**Required work:**
Every line in the records below with the string "item" needs to be copied out.

== Provided material

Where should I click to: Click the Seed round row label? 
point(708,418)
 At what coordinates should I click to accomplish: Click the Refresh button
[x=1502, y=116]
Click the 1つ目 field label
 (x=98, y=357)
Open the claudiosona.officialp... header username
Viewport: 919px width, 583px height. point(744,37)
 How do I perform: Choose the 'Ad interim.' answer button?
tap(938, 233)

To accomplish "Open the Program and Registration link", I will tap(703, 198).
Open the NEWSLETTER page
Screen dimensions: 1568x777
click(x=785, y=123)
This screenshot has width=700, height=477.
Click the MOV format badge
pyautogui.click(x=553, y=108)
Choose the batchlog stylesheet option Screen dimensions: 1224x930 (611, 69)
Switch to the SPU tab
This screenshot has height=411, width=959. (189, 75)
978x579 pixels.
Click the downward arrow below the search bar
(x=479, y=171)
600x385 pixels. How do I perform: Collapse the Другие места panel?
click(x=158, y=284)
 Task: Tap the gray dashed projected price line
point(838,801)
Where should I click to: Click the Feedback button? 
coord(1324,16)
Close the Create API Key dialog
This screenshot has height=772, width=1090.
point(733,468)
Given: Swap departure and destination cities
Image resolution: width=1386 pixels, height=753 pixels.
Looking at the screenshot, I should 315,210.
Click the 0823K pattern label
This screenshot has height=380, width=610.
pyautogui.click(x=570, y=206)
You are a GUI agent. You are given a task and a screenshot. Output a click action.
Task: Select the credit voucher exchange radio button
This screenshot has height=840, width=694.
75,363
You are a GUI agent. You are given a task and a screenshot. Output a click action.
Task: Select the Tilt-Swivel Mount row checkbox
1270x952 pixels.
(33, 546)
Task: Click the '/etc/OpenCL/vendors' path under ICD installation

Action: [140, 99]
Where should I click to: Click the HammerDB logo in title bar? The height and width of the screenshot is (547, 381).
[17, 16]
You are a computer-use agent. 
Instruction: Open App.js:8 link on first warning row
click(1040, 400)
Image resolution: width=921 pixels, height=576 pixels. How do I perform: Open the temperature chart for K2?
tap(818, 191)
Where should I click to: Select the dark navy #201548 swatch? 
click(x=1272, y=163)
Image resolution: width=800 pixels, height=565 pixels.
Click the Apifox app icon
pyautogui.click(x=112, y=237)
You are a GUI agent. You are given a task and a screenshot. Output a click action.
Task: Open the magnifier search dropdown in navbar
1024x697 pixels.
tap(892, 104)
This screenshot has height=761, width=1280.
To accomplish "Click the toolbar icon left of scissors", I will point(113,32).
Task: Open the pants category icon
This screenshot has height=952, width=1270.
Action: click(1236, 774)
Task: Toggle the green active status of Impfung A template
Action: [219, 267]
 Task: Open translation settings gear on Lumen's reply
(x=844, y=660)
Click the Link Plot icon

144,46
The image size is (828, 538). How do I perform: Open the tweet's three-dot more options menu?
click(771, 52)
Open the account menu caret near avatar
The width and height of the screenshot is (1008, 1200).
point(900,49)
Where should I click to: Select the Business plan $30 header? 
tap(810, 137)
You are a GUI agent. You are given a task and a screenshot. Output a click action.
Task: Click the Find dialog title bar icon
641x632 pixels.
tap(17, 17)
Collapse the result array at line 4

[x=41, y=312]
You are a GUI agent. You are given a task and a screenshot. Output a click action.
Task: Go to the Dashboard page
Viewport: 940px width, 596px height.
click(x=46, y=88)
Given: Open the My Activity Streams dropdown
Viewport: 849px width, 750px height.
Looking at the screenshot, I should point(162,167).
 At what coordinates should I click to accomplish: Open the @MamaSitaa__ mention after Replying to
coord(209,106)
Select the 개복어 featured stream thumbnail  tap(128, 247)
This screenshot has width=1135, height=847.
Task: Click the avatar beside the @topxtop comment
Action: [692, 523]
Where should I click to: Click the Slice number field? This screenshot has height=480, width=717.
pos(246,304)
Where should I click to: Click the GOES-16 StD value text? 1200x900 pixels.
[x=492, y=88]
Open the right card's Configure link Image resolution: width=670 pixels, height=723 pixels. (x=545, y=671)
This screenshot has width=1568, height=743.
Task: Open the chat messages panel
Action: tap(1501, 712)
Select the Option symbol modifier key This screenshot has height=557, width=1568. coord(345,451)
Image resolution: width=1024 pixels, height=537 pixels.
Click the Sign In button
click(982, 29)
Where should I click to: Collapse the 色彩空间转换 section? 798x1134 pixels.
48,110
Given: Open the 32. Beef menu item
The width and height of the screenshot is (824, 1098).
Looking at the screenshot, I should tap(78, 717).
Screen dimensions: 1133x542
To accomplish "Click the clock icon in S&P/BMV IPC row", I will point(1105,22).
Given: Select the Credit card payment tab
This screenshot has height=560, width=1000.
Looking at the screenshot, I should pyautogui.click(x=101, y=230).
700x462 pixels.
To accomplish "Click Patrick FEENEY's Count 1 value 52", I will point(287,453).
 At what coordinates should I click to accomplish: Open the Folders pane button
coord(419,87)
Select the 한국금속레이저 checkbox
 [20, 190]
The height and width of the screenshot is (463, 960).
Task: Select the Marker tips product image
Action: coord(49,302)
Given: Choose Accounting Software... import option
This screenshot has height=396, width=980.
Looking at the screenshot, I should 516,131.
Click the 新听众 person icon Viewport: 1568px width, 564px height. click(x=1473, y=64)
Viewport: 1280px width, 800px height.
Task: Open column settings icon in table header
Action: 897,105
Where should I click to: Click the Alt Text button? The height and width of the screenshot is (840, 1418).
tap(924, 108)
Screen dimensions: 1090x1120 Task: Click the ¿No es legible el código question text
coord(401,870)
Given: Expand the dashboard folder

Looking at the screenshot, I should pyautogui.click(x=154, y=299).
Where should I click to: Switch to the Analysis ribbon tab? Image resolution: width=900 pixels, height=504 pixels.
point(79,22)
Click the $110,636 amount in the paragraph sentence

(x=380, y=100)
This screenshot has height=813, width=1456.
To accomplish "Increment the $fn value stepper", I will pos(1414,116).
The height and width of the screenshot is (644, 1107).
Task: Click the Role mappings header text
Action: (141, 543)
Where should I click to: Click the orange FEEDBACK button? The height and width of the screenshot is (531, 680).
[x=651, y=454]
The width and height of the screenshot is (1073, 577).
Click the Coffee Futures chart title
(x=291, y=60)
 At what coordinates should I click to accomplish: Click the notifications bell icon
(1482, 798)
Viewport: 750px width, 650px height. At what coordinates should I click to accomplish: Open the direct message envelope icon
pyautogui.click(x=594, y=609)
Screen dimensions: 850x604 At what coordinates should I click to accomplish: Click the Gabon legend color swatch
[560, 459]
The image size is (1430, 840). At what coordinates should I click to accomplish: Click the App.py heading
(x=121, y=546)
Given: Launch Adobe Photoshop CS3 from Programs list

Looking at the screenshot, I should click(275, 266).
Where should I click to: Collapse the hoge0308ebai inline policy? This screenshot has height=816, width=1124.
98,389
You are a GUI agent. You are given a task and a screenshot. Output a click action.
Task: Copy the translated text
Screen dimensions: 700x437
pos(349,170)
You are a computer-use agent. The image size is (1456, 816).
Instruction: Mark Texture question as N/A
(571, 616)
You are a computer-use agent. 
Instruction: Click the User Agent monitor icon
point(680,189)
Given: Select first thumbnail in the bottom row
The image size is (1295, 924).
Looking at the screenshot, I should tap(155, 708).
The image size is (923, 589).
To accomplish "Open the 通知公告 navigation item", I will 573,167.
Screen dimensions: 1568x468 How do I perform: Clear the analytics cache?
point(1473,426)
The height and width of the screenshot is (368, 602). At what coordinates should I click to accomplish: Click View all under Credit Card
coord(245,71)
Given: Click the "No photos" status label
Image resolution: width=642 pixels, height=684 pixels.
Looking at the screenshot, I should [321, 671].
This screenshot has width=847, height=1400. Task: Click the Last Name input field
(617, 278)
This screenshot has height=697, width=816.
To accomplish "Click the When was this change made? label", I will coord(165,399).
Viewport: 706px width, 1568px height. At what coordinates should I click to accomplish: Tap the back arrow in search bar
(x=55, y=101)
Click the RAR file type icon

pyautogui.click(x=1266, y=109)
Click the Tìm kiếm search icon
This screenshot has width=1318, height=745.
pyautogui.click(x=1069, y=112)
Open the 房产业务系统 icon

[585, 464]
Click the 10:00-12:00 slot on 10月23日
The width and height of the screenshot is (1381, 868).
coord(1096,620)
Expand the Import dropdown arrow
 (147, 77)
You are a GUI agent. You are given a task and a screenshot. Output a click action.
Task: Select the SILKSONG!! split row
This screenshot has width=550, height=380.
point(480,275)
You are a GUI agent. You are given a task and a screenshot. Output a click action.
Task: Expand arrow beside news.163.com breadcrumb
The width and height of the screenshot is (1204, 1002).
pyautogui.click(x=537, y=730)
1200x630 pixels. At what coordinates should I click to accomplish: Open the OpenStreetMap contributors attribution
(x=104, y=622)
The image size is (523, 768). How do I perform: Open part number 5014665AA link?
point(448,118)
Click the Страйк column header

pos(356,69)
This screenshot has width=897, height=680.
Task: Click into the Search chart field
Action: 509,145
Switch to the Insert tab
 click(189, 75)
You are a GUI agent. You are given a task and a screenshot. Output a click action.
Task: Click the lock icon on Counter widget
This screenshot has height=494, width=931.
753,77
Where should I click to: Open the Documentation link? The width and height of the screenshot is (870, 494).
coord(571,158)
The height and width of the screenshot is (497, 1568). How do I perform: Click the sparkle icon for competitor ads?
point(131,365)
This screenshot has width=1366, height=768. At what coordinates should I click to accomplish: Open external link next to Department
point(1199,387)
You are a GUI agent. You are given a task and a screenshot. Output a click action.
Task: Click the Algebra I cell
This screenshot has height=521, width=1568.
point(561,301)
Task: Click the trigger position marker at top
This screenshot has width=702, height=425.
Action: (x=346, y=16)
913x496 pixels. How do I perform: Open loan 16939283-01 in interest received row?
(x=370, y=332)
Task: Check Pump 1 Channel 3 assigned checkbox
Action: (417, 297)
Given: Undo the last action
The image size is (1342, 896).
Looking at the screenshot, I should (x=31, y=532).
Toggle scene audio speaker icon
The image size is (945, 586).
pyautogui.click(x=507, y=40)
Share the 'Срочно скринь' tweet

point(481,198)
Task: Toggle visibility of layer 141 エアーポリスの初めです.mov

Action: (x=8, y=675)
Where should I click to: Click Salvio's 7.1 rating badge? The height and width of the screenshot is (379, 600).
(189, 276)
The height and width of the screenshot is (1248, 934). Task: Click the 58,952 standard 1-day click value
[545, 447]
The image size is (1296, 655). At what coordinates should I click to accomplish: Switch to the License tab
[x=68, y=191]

====

**Solution to this problem:**
Given: Open the 32. Beef menu item
To accomplish "Open the 通知公告 navigation item", I will 573,167.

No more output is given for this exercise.